Cresce anche la sfiducia: solo il 31% pensa che la situazione economica dell’Italia migliorerà nei prossimi 12 mesi e appena l’11% si attende un miglioramento della situazione personale
Il Rapporto sulla qualità dello sviluppo in Italia, condotto dall'istituto di ricerca Tecnè e dalla Fondazione Di Vittorio, sottolinea che, nonostante il contesto internazionale favorevole, l'economia italiana cresce ad un ritmo modesto, con la ricchezza che tende a concentrarsi sempre di più nelle fasce di popolazione ad alto reddito.
Secondo il rapporto, nell'ultimo anno l'indice generale sulla qualità dello sviluppo – l'analisi considera diversi indicatori (quali standard abitativi, condizioni di salute degli individui, fiducia economica, e altri) – è sceso da 100 a 99.
A peggiorare è la situazione in alcune aree – nel Nord-ovest l'indice è passato da 110 a 109, in calo così come nel Nord-est (da 115 a 113) e nel Centro (da 103 a 102) –, mentre il Mezzogiorno continua a essere in grave ritardo rispetto al resto Paese: al sud e alle isole l'indice generale si ferma ad 85, invariato rispetto all'anno precedente.
L'indagine rileva un aumento delle disuguaglianze economiche – particolarmente difficile è la situazione del Mezzogiorno –, con la ricchezza che tende a concentrarsi nelle fasce di popolazioni ad alto reddito. Il ceto medio è diventato più fragile rispetto al passato, sono aumentati i poveri e (soprattutto) i quasi-poveri.
Fattori di incertezza – in particolare il lavoro, percepito come più instabile, perché più discontinuo e precario: il 24% degli italiani pensa che l'occupazione crescerà (erano il 31% nel 2015) – contribuiscono a peggiorare la situazione.
Nel complesso, osserva la ricerca, è più difficile migliorare le proprie condizioni economiche, sociali e professionali.
Tutto ciò si riflette in un sentimento di diffuso pessimismo sul futuro del Paese e in un peggioramento della fiducia economica, senza la quale le persone hanno difficoltà a fare progetti di vita, con ripercussioni inevitabilmente negative anche sui consumi e gli investimenti, che tendono a comprimersi o a dilatarsi in attesa di tempi più favorevoli.
Ma la situazione non dovrebbe migliorare da qui a breve, almeno secondo il giudizio degli italiani: ad oggi, soltanto il 31% pensa che la situazione economica dell'Italia migliorerà nei prossimi 12 mesi (era il 44% nel 2015) e se si guarda alla situazione personale appena l'11% si attende un miglioramento (lo scorso anno, era il 13%).
Peggiorano gli standard abitativi, ma aumentano i beni posseduti dalle famiglie: sono cresciuti i nuclei familiari che possiedono la lavatrice (dal 97% del 2015 al 98% del 2016), la lavastoviglie (dal 47 al 50%), il climatizzatore (dal 37 al 38%), il personal computer (dal 64 al 65%) e quelli che possiedono un'automobile (da 78 a 79%) o più di una (dal 30 al 31%).
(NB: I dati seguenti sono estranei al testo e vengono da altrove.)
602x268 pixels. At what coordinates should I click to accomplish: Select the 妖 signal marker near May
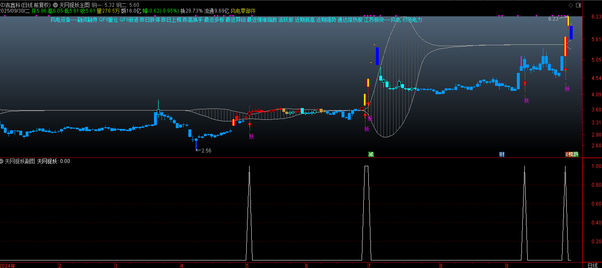click(251, 136)
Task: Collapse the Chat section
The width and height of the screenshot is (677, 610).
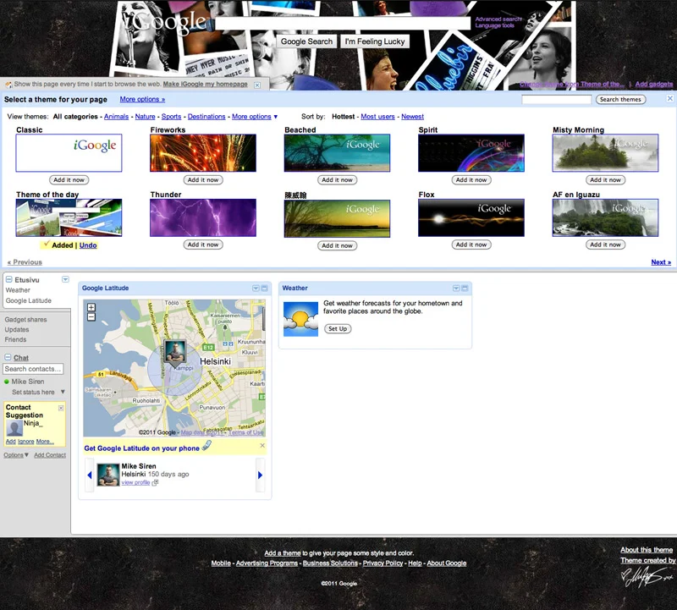Action: click(8, 358)
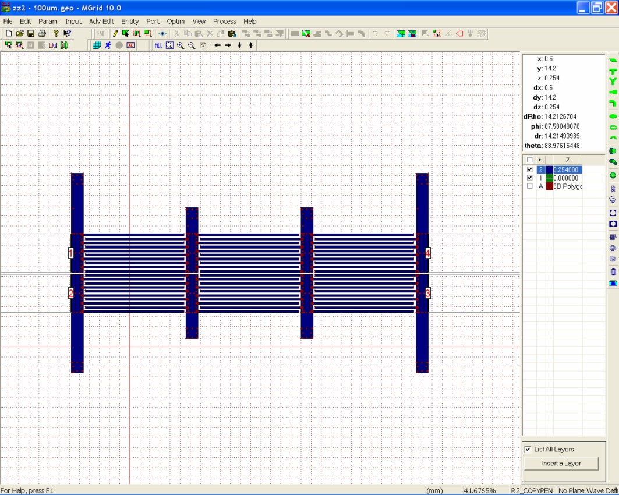Select the green Y-junction shape icon
The height and width of the screenshot is (495, 619).
[x=613, y=82]

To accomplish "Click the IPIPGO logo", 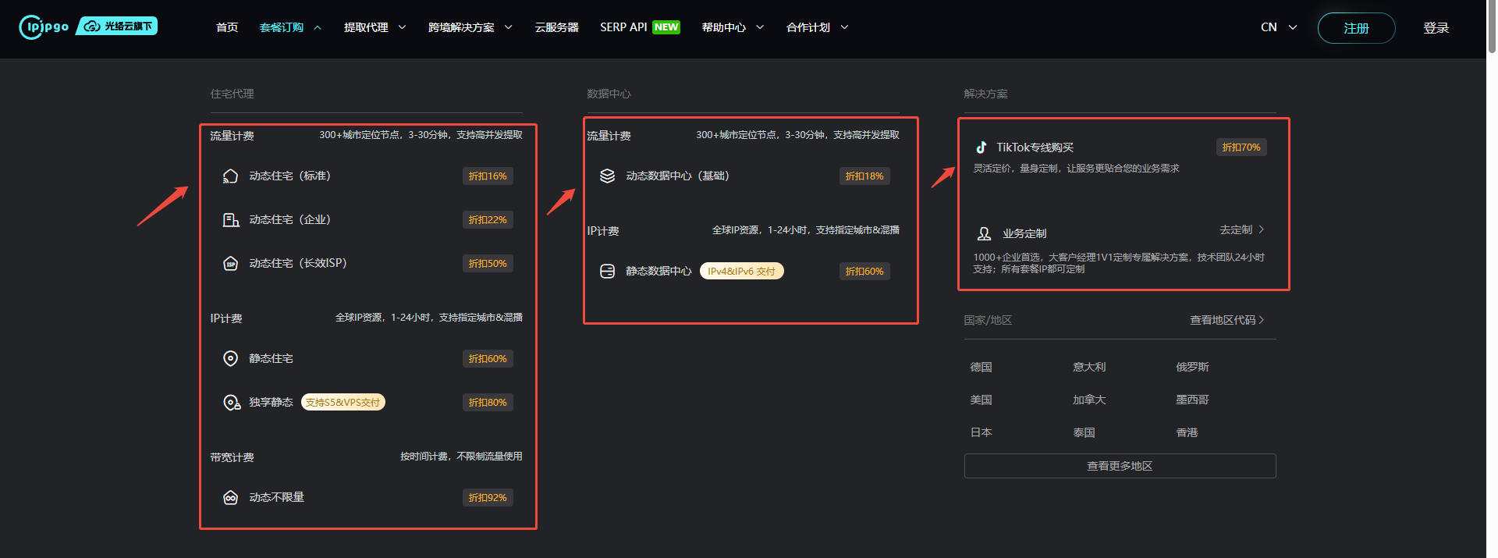I will 44,27.
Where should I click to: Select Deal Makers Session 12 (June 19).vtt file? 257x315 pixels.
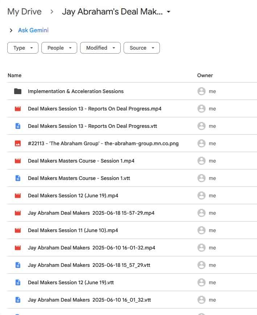71,282
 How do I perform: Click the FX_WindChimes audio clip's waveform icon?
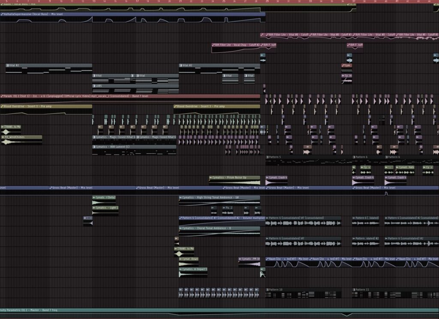pyautogui.click(x=3, y=137)
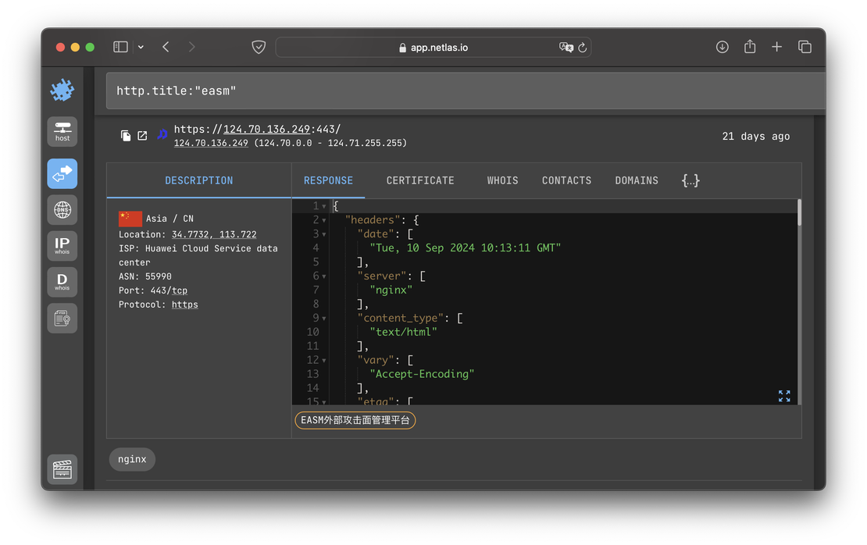Screen dimensions: 867x545
Task: Collapse the content_type array in JSON viewer
Action: [323, 318]
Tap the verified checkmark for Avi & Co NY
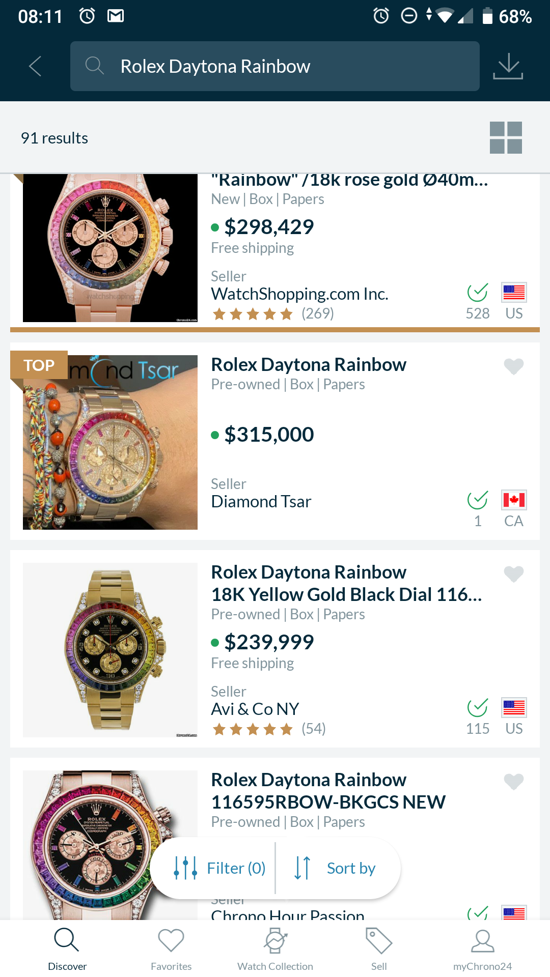 [x=478, y=707]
L'indice è passato da 100 a 104 punti, in crescita in tutte le aree del Paese.
In generale, rileva l'indagine, poco più della metà degli italiani è soddisfatta della propria situazione economica.
Il rapporto analizza anche il tessuto imprenditoriale italiano, sottolineando l'aumento del numero delle imprese rispetto al 2015, gli (ancora) bassi investimenti in ricerca e sviluppo e la scarsa propensione all'innovazione.
Elementi che, uniti alla diminuzione della percezione di stabilità del posto di lavoro, al calo della redditività media delle imprese e del valore aggiunto al costo dei fattori, ci restituiscono un sistema economico che migliora leggermente le sue dotazioni quantitative e le sue performance, ma non rallenta il deterioramento qualitativo del sistema nel suo complesso.
Un deterioramento che si rispecchia anche nel peggioramento complessivo della qualità del lavoro. L'indice generale sale da 100 a 101, con il Nord-est al primo posto a 126 punti (era 124), seguito dal Nord-ovest stabile a 114 punti, dal Centro con 108 punti (106) e in ultima posizione il Mezzogiorno con 74 (73 nel 2015).